About Jogjakarta / Yogyakarta
Yogyakarta (pronounced ‘Jogjakarta’), known and called Yogya or Jogja for short, is the soul of Java. That if you compared Jogja / Yogya with the other city like Jakarta, the financial and industrial powerhouse. As central of the Java/s artistic and intellectual heritage, Jogja / Yogya is the place where the Javanese language is at its purest, Java’s arts at their brightest and its traditions at their most visible.
By history, Jogja / Yogya was the centre of the Mataram Dynasty (1575-1640), and until now the kraton (the sultan’s palace) exists in its real functions. and fiercely independent and protective of its customs, Yogya is now the site of an uneasy truce between the old ways of life and the trappings of modernity that have swept across the island in recent decades.
Still headed by its Sultan, whose Kraton (The Sultan Palace) remains the hub of traditional life, contemporary Yogya is nevertheless as much a city of burger bars, traffic jams and advertising hoardings as batik, gamelan and ritual.

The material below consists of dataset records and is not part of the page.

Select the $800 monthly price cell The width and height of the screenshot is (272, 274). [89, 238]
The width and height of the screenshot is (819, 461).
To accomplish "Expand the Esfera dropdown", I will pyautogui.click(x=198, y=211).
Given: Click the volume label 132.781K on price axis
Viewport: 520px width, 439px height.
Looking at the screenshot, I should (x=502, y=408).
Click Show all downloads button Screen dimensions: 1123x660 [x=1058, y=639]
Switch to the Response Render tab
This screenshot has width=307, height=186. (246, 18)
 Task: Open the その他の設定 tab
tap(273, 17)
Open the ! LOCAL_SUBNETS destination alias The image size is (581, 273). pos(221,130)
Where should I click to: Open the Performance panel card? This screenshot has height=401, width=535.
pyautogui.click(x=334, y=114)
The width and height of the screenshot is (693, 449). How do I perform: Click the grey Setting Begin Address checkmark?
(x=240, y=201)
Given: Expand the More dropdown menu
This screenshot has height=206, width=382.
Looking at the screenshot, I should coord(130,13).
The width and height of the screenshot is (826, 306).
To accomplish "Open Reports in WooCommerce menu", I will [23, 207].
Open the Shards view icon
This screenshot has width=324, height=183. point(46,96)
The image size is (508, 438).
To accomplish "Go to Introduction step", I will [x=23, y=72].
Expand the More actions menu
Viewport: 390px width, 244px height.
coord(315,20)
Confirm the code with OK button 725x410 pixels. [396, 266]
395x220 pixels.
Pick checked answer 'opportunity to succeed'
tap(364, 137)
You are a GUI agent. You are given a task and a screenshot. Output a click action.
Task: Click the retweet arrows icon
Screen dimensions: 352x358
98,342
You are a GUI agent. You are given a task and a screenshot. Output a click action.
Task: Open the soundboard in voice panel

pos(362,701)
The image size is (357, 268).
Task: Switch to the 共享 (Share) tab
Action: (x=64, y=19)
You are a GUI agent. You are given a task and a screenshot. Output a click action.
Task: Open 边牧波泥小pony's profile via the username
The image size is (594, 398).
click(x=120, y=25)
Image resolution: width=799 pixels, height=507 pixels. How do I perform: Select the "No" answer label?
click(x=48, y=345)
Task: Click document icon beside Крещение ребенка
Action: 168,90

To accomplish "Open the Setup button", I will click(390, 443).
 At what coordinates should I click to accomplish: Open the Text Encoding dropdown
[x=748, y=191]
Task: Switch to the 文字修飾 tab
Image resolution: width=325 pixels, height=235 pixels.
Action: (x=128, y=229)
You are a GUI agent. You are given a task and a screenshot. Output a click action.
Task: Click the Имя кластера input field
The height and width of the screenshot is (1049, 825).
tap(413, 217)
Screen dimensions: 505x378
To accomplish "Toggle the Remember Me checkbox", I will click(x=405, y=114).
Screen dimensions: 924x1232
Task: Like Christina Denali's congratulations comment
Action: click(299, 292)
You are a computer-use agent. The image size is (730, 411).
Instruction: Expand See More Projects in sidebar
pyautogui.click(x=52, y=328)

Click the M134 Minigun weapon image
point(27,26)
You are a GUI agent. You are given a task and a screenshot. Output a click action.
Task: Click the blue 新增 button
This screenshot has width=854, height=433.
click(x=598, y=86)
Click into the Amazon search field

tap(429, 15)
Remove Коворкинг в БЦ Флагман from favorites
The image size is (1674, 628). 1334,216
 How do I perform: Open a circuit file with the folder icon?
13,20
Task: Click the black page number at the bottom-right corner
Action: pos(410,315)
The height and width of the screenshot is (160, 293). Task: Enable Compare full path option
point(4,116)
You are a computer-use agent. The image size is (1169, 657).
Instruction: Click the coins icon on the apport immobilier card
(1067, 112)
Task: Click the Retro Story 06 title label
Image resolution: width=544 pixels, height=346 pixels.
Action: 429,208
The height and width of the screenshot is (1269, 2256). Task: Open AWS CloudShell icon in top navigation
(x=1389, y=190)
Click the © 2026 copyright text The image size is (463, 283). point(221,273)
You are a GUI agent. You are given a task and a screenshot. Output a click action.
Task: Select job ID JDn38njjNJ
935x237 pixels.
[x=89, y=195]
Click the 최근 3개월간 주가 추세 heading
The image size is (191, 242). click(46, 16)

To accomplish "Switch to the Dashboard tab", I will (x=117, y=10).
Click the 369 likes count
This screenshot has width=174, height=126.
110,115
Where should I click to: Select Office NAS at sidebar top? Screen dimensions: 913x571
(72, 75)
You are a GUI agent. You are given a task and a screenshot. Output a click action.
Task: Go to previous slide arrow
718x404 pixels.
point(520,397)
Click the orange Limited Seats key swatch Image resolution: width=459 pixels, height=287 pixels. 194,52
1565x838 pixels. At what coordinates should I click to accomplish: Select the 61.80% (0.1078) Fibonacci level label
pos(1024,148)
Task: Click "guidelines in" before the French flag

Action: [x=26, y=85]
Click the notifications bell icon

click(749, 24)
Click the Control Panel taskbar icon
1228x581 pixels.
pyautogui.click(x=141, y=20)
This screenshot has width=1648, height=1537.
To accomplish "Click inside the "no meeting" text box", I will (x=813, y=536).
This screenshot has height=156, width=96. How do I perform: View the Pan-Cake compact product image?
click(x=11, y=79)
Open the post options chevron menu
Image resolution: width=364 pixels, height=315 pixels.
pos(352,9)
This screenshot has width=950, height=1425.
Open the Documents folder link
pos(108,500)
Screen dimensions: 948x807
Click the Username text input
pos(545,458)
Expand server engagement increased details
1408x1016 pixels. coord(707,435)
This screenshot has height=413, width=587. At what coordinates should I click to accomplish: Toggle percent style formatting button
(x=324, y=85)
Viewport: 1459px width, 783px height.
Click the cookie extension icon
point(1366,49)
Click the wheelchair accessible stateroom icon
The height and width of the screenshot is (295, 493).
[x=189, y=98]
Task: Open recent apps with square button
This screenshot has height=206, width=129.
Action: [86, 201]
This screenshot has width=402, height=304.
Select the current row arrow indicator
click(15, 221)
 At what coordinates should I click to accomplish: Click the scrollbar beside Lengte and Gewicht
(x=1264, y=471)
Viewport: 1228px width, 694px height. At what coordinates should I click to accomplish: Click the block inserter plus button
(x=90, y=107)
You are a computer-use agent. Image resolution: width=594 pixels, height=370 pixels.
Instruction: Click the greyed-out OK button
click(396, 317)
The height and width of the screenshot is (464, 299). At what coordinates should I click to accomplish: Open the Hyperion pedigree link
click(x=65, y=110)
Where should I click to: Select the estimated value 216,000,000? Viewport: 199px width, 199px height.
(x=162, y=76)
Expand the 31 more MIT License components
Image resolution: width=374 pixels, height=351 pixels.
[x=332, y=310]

But while the process of modernisation homogenises many of Java’s cities, Yogya continues to juggle past and present with relative ease, sustaining a slower, more conservative way of life in the quiet kampung that thrive only a stone’s throw from the throbbing main streets.
Today, Jogja / Yogya still remains as Java’s premier tourist city. The city has numerous thousand-year-old temples as inheritances of the great ancient kingdoms, such as Borobudur and Prambanan. And for accommodation, the city has countless hotels and restaurants of its own. More than the cultural heritages, Yogyakarta has beautiful natural panorama.